Earlier that same year, she helped Honeywell International defeat a wrongful death lawsuit claiming the company’s subsidiaries produced defective respirators that did not adequately warn or protect consumers from asbestos-related diseases. She also served on the team defending Electrolux’s proposed acquisition of General Electric’s appliance business, a deal GE abandoned in the midst of an antitrust fight with the U.S. Justice Department.

Baiocco was not immediately available for comment Thursday.

At the CPSC, Baiocco could give a deciding third vote to Buerkle, who has consistently voted against penalties over late reporting of product defects, and generally advocates for more cooperation with companies rather than imposing mandatory product safeguards.

Under the leadership of Kaye, the CPSC seized on Congress’ decision to lift the cap on the agency’s penalties from $1.8 million to $15 million. While cautioning he did not want the commission to go on a “joy ride,” Kaye said last year that he wanted civil penalties to reach the “double million-dollar digits.”

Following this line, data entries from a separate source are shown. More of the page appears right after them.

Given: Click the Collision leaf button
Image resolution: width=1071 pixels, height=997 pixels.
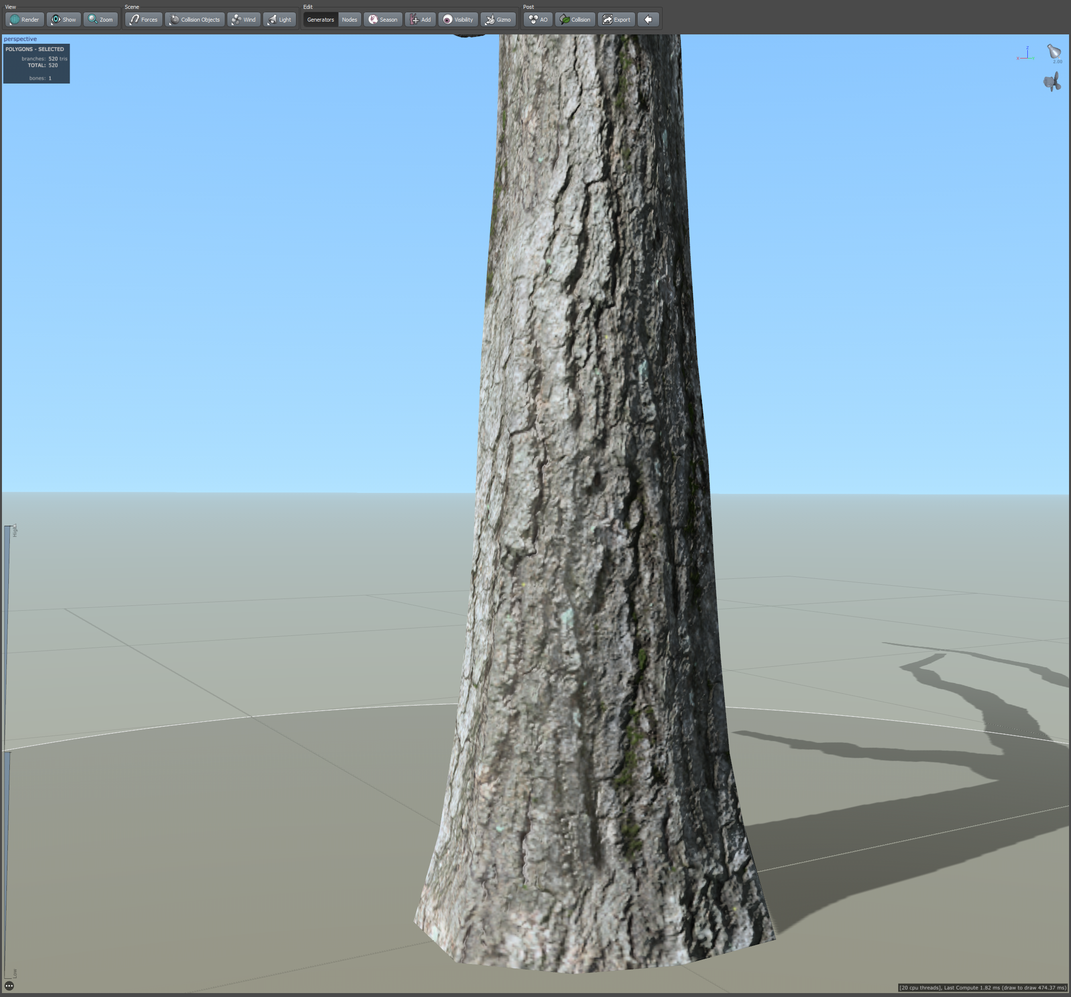Looking at the screenshot, I should [575, 19].
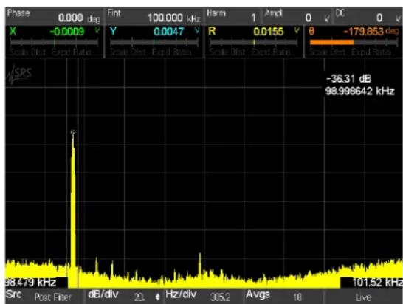This screenshot has width=403, height=304.
Task: Click the Avgs 10 averages setting
Action: 283,297
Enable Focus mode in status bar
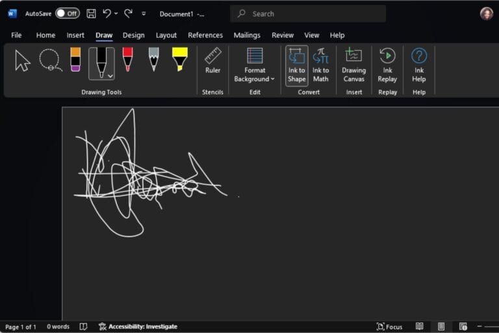Screen dimensions: 499x333 (390, 326)
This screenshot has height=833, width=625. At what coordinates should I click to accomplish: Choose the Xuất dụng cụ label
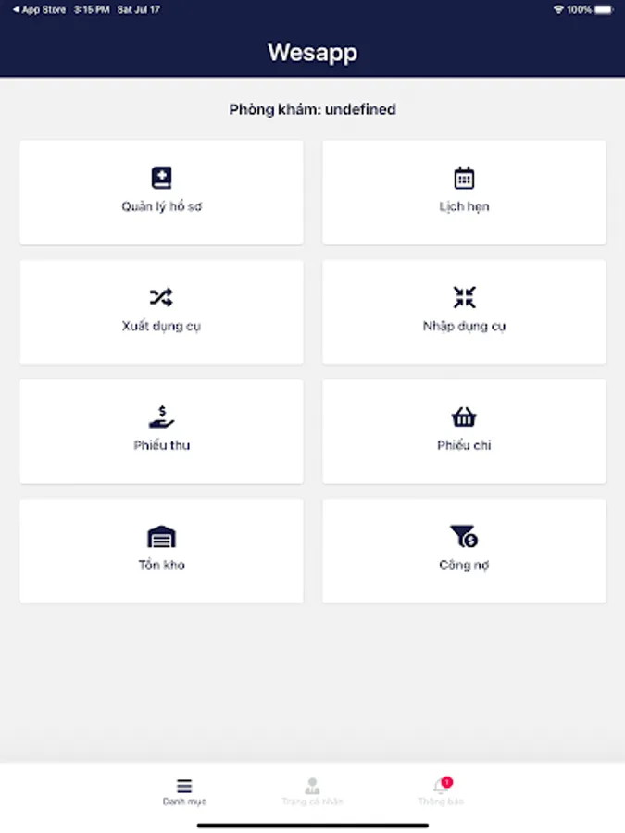tap(161, 326)
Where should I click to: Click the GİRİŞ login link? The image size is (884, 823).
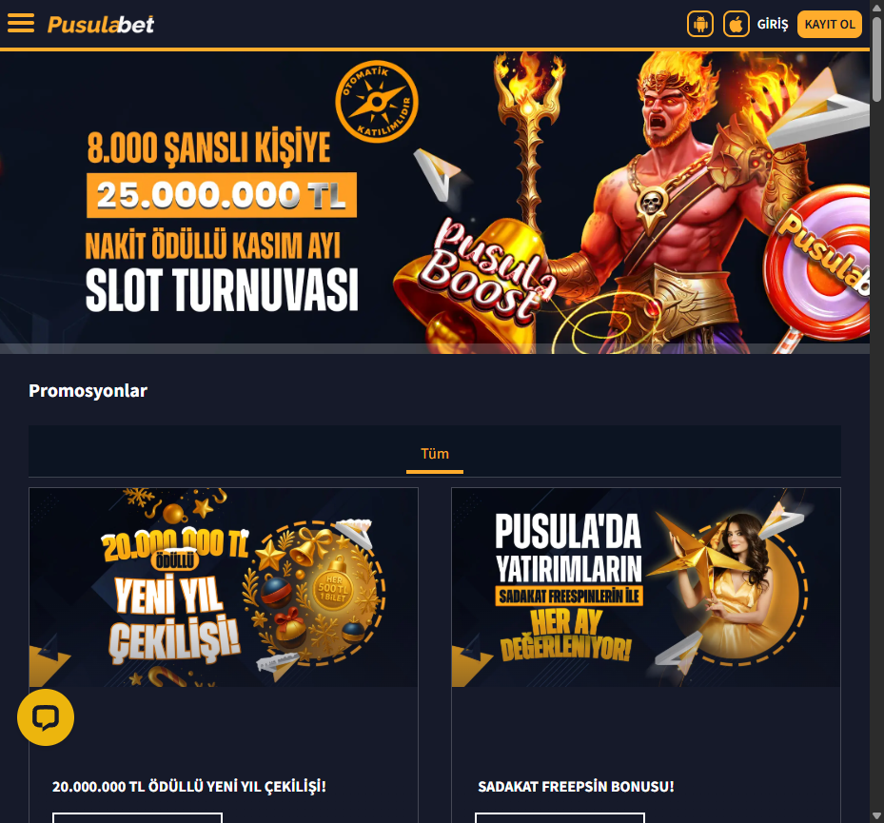pyautogui.click(x=773, y=24)
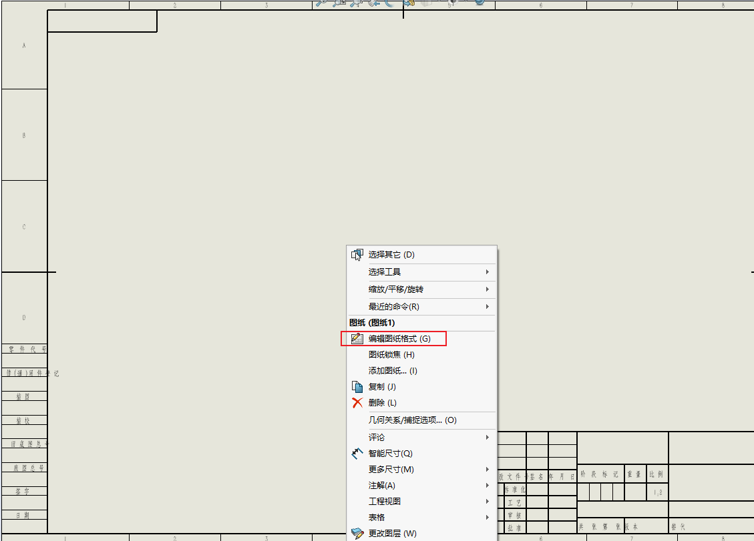Click the 更改图层 layers icon
The width and height of the screenshot is (754, 541).
pyautogui.click(x=357, y=534)
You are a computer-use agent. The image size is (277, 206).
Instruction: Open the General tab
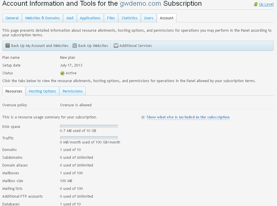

Buerkle would go on to criticize Kaye for that approach, saying the CPSC “obliged” his request with a record-setting $15.45 million settlement with Gree Electric Appliances over defective humidifiers that overheated and caught fire. She was the only commissioner to vote against that settlement.

Last month, she was again the lone dissenting vote when the CPSC approved a $5.7 million settlement with Home Depot over claims the retailer, in a span of four years, sold thousands of products that had previously been recalled due to dangerous defects. Buerkle believed a $1 million penalty would have been more appropriate.

In a statement last year, Buerkle noted she had voted in favor of only three of the dozen civil penalties assessed in the previous two years. “One might think that I oppose civil penalties as a matter of course but actually my opposition has been for a variety of reasons,” she said, citing a lack of transparency and consistency in how CPSC staff arrive at penalty amounts.

Buerkle declined to comment on Baiocco’s nomination.